The body 11 is preferably formed of a cast stainless steel, although other known materials known to those skilled in the art may be used. The striking face 15 may be integrally cast with the body 11, or it may be separately formed and attached to a main body portion 11′ comprising the heel 12, toe 13, top line 16, sole 14, and hosel 17 (see FIGS. 5A, 6 and 7). Alternatively, the striking face 15 may be integrally cast or forged with the hosel 17 (not shown) and attached to the remainder of the club head body 11. A preferred attachment method for the striking face 15 is welding, although other methods known to those skilled in the art may be used.
As shown in FIGS. 1A and 1B, the body 11 has a recess 60 formed in the sole bar 26 proximate the cavity rim 22. A preferred method of forming the recess is by casting the recess 60 with the body 11, although the recess 60 may also be machined into the cast body 11. The recess 60 extends longitudinally between the heel 12 and the toe 13. The recess 60 preferably extends downwardly and slightly forward toward the striking face 15 for ease of manufacturing.
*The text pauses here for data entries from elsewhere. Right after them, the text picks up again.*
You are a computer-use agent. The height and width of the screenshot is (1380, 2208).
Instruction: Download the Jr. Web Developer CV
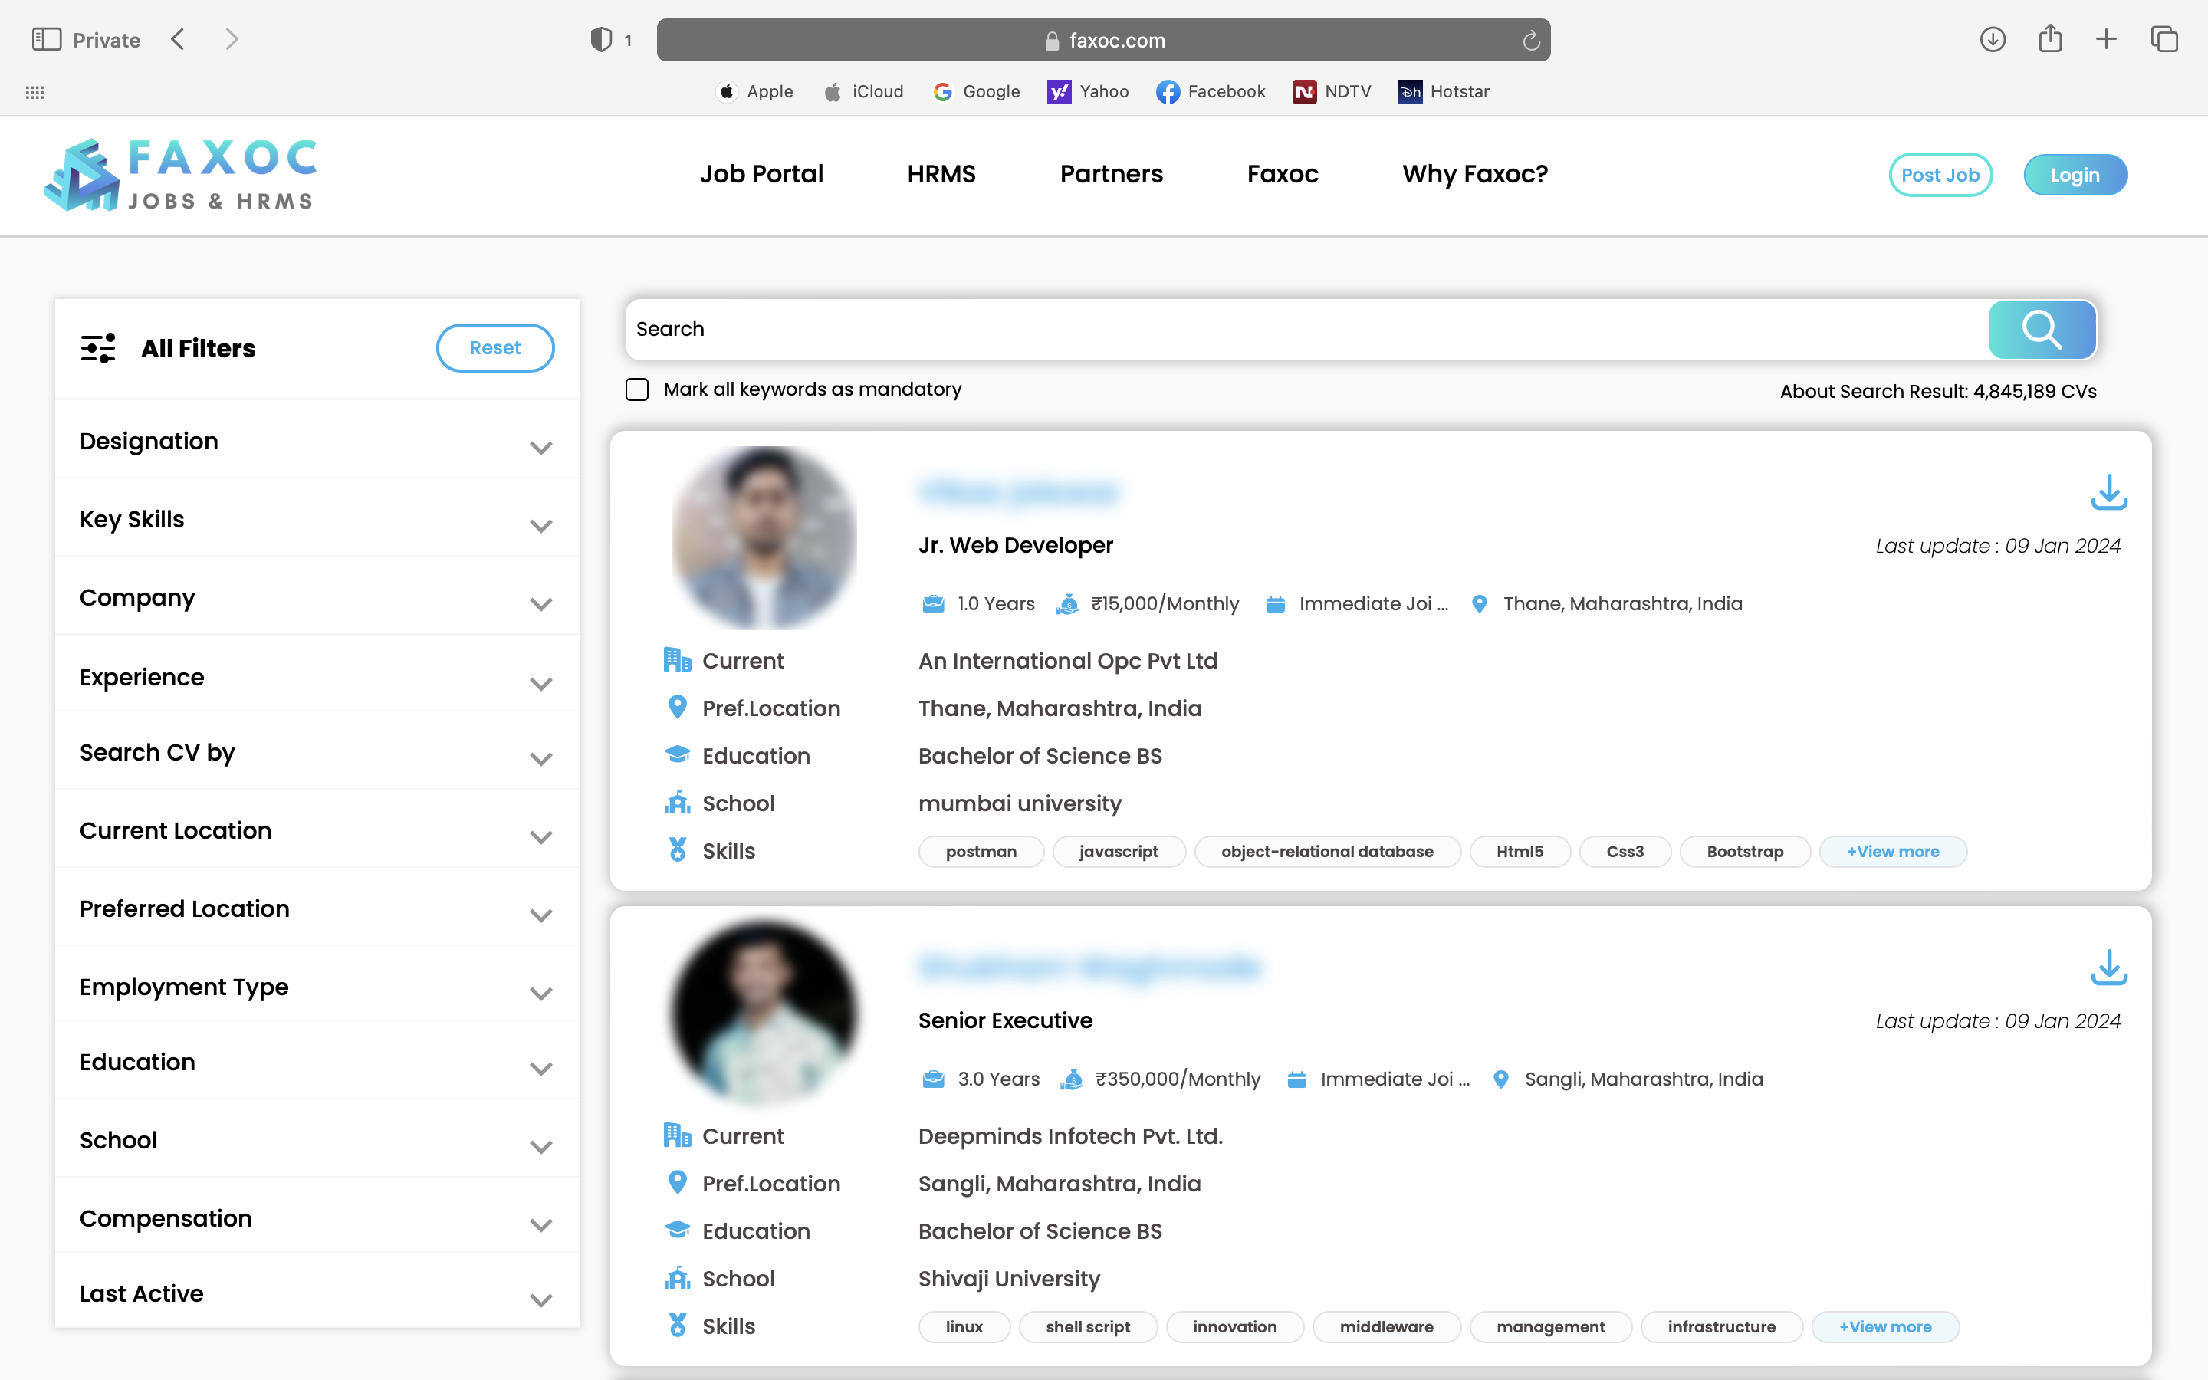[2108, 492]
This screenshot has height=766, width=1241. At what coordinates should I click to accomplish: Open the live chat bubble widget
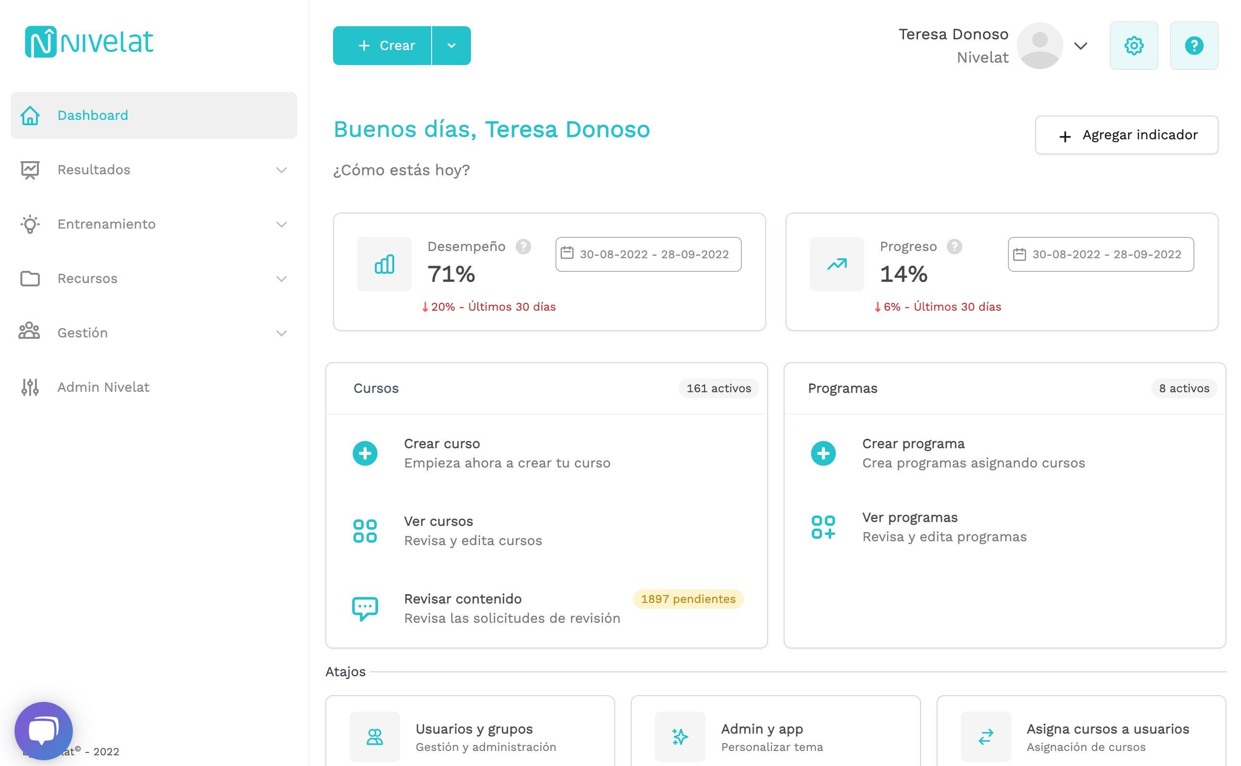44,730
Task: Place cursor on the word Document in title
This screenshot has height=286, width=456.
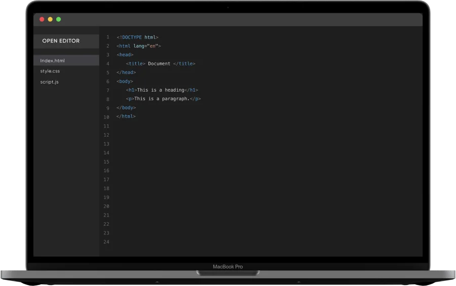Action: pyautogui.click(x=159, y=64)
The recess 60 is defined by a recess wall 61 and a bottom 68. The bottom 68 of the recess 60 is preferably distanced from the outer surface of the striking face 15 by at least the minimum thickness of the cavity wall 21.
An insert assembly 30 is located in the recess 60, as shown in FIGS. 1A and 1B. The assembly 30 includes a cartridge 32 having apertures 34 that closely receive a plurality of pins 42. A badge 50 is used to cover the cartridge 32 and pins 42. Five similarly sized pins 42 are included in the assembly 30 and span a lower central region of the cavity rim 22 proximate the center weight 27.
More or less pins 42, having similar or different shapes, volumes and densities, may be substituted according to the vibration damping, stiffness, feel and weight distribution characteristics that are desired. For ease of manufacture, the pins are preferably cylindrical; however, alternative shapes such as cubes or the like may be used. The apertures are sized and shaped according to the dimensions of the pins. A single pin having a rectangular cross-section generally conforming to the shape of the recess may also be used in the cartridge of the assembly.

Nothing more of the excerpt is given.